С поступлением в Литинститут Слуцкий перестал быть литкружковцем Брика. Через несколько месяцев их встречи возобновились уже на территории Лили Юрьевны Брик.
«Однажды, – вспоминает Слуцкий, – мы с Кульчицким пьем кофе или обедаем у Л. Ю. <Лили Юрьевны>, и я за столом, где сидит человек десять из лефовского круга, провозглашаю, из озорства, тост за Сельвинского. Всеобщее молчание прерывает умная Л. Ю., говоря:
– Это их друг. Почему бы и не выпить»[33]33
Там же. С. 234.
[Закрыть].
Одного литинститутского семинара мало – и Слуцкий посещает другой, при Гослитиздате. И тоже – семинар Сельвинского, который Давид Самойлов назвал знаменитым и «истинным поэтическим университетом».
Выбор был сделан «ни минуты не колеблясь», и Слуцкий никогда не пожалел об этом. «Однажды, – пишет он, – я вычитал у кого-то из формалистов (наверное, у Шкловского), что новый поэт обязательно оспаривает и разрушает формы старого поэта и канонизирует младшие линии. Значит, нам с товарищами придется разрушать форму Маяковского. Это умозаключение я решил проверить у Брика. Он ответил, что литературные революции бывают редко и моим товарищам предстоит осваивать завоеванные футуристами территории, а не захватывать новые. Это нам не понравилось. Мы хотели захватывать»[34]34
Слуцкий Б. А. О других и о себе. М.: Вагриус, 2005. С. 170–171.
[Закрыть].
Очень скоро Борису Слуцкому довелось понять, что его долг будет состоять не в разрушении «формы» футуристов, конструктивистов и прочих «людей двадцатых годов», но в печальной и обреченной ее защите. Очень скоро Слуцкий ощутил себя не ниспровергателем своих учителей, но едва ли не единственным их защитником, защитником утопии, в том числе и литературной, – превосходно понимающим обреченность своего дела. Об этом он написал немало стихотворений, но самое яркое и точное, конечно:
Будущее футуристов – полеты на луну
(они еще не знали, как холодно там и пусто).
***
» **Задания**
• a. Обновите фрагмент отрывка о Слуцком, который открывается словами "С поступлением в" и заканчивается словами "же. С. 234.": приведите его заново, заменив "Кульчицким" на "Самойловым".
• b. Ответьте по отрывку о Слуцком:
(i) Чей семинар Слуцкий посещал при Гослитиздате?
(ii) У кого из формалистов, по предположению Слуцкого, он вычитал мысль о новом поэте, разрушающем формы старого?
(iii) Какими словами Л. Ю. Брик прервала молчание после тоста за Сельвинского?
• c. Объясните по отрывку о Слуцком, почему он решил, что ему с товарищами придется разрушать форму Маяковского.
Записи представляют собой отдельный материал, не связанный с текстом.

» **Строки данных**
***
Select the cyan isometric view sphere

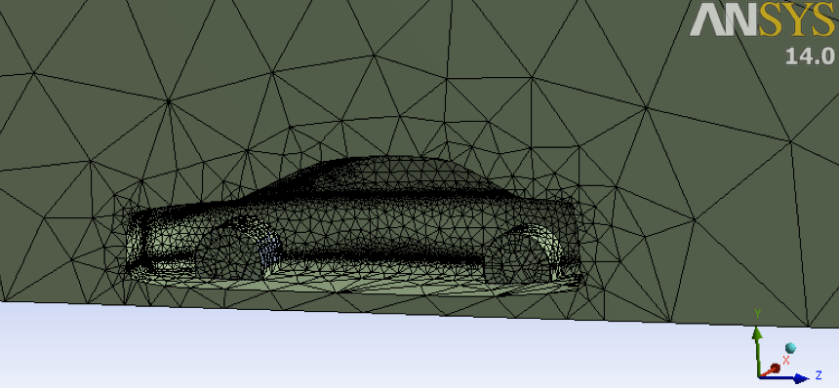click(x=790, y=348)

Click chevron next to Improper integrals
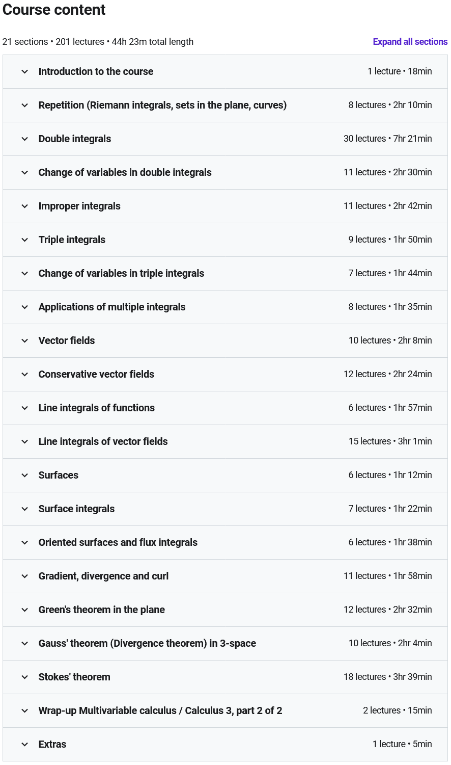click(x=25, y=206)
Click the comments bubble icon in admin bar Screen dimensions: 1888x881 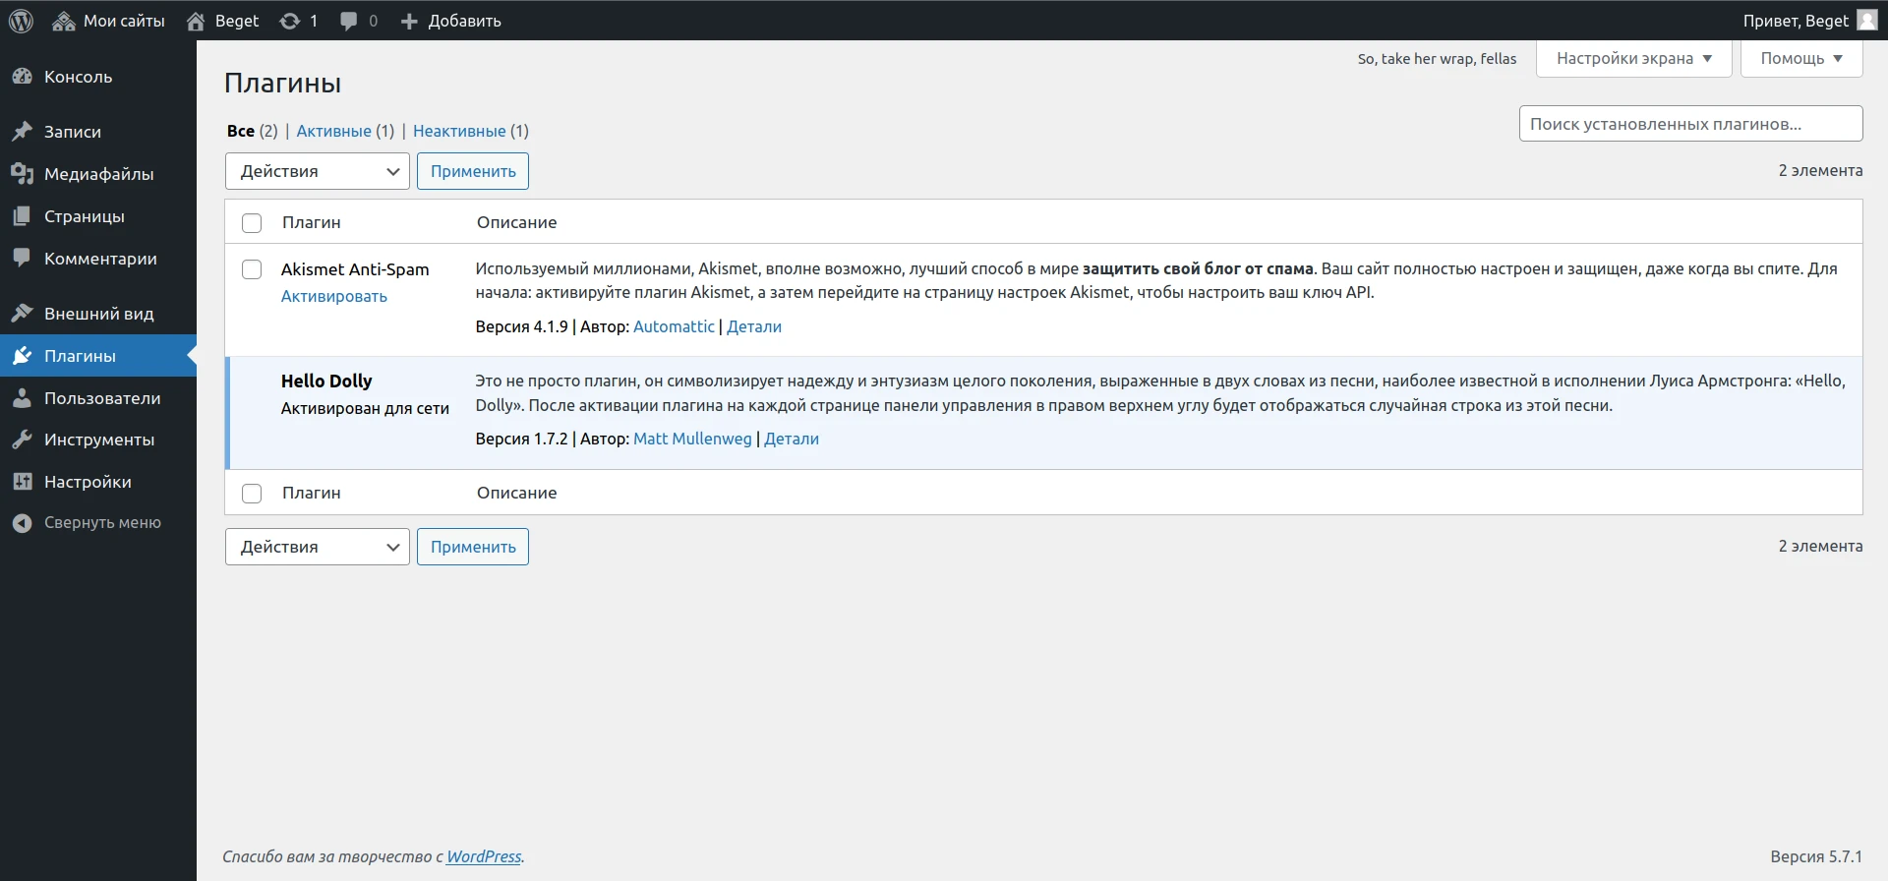348,21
***
» **Полные ответы**
• a.
С поступлением в Литинститут Слуцкий перестал быть литкружковцем Брика. Через несколько месяцев их встречи возобновились уже на территории Лили Юрьевны Брик.
«Однажды, – вспоминает Слуцкий, – мы с Самойловым пьем кофе или обедаем у Л. Ю. <Лили Юрьевны>, и я за столом, где сидит человек десять из лефовского круга, провозглашаю, из озорства, тост за Сельвинского. Всеобщее молчание прерывает умная Л. Ю., говоря:
– Это их друг. Почему бы и не выпить»[33]33
Там же. С. 234.

• b.
(i) Семинар Сельвинского.
(ii) Наверное, у Шкловского.
(iii) «Это их друг. Почему бы и не выпить».

• c. Слуцкий вычитал у кого-то из формалистов (наверное, у Шкловского), что новый поэт обязательно оспаривает и разрушает формы старого поэта и канонизирует младшие линии. Из этого он заключил, что ему с товарищами предстоит разрушать форму Маяковского.